Plan for this week is to increase my mileage from 50 miles (80k) to 54 miles (86k). I'll do this by reducing the weekly intensity, dropping Friday's session in favour of 100 meter strides sprinkled throughout.
Monday
9 miles (14.5K) easy, glorious weather to start the week.
Tuesday
9 miles (14.5k) easy, listening to the Inside Running Podcast, highly recommend. Three Australian marathon runners of sub 2:20 standard, they discuss their training, running news, answer some listeners questions and plenty more.
Wednesday
7 miles (11k), back to Marlay Park for my 5 miles (8k) at 160 heart rate. No such issues getting my heart rate into the correct zone. Only my third week doing this session and it felt very controlled and comfortable, covering the route in 36:17.

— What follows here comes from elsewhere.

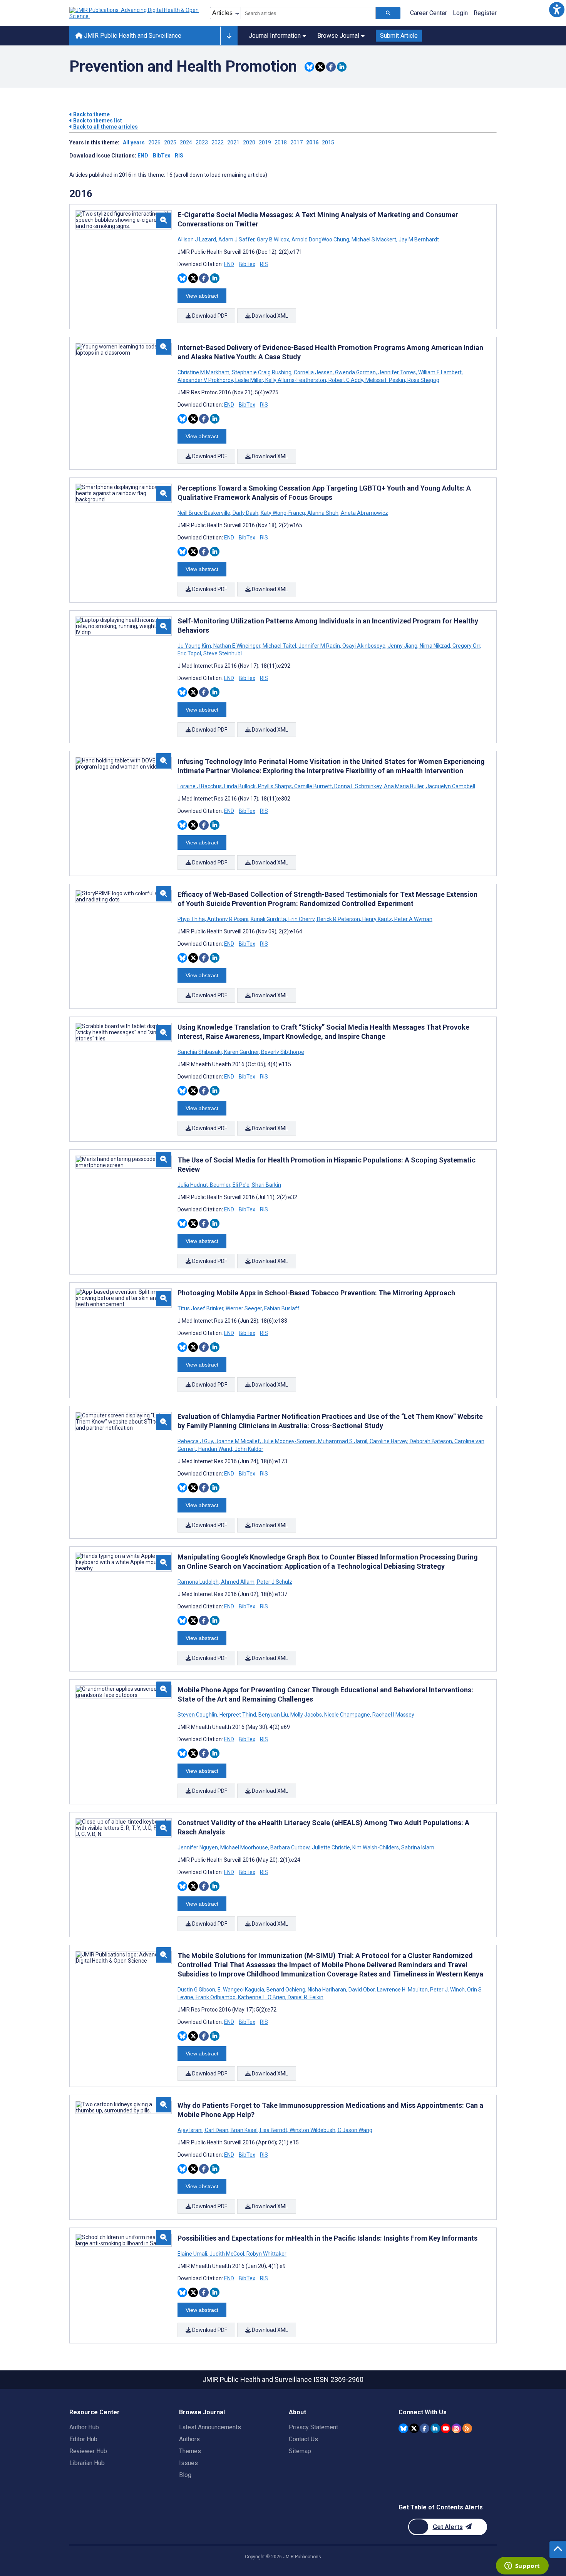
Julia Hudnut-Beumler (204, 1185)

I've mentioned previously that the goal of this workout is parallel lines between heart rate and power/pace. I use power rather than pace due to the undulating nature of the course. Looking at the picture below and you can see the power reading between splits two and six are very closely matched. Previous weeks there was a drop off in the last two miles (3k). The success of this session means I can add an extra mile (1.6k) to next week's load.
Thursday
5.5 miles (9k) easy with RCSI. I had 6x400 meters planned for them at their 5k race pace off a 60 second standing recovery. This coincided with my marathon pace. Thoroughly enjoyed stretching my legs but I was also aware that we were doing this on hard concrete, the long straight on the south side of St Stephen's Green Park.
Friday
6 miles (10k) my body was so tired and achy (perhaps the hard concrete). I immediately went to recovery effort and dropped all notions of the planned strides. The upcoming long run being my main priority.
Saturday
17 miles (27k) Unlike the previous week, I was not looking forward to this. My tummy was a little bit off from the day before. I decided to run a local 5 mile (8k) loop first, just incase I needed to abandon the run. Thankfully once I got going, everything was fine. I headed up to Bohernabreena Reservoir, long drag uphill that clashed with the first gear shift in pace, could not wait for the turnaround.
At the turnaround it was time for the next jump in pace and I was surprised to see a couple of sub 7 minute miles appear (4'20 Km pace). They didn't feel particularly taxing aerobically, however not all was well with my hamstrings. I think all the changes in pace combined with lots of up and downhills had them a little disorientated. Solid run all the same!
Overall quite pleased with the first three weeks from a running point of view. Nutritionally comme ci comme ca, I'm certainly fueling a lot better but my sweet tooth has been getting the better of me. And finally a grade F for strength and conditioning, I've been promising myself every Monday that I need to start, I've yet to do so, complaining of "No time", but I think we'll all agree "No time" just means I don't want to! Maybe next Monday?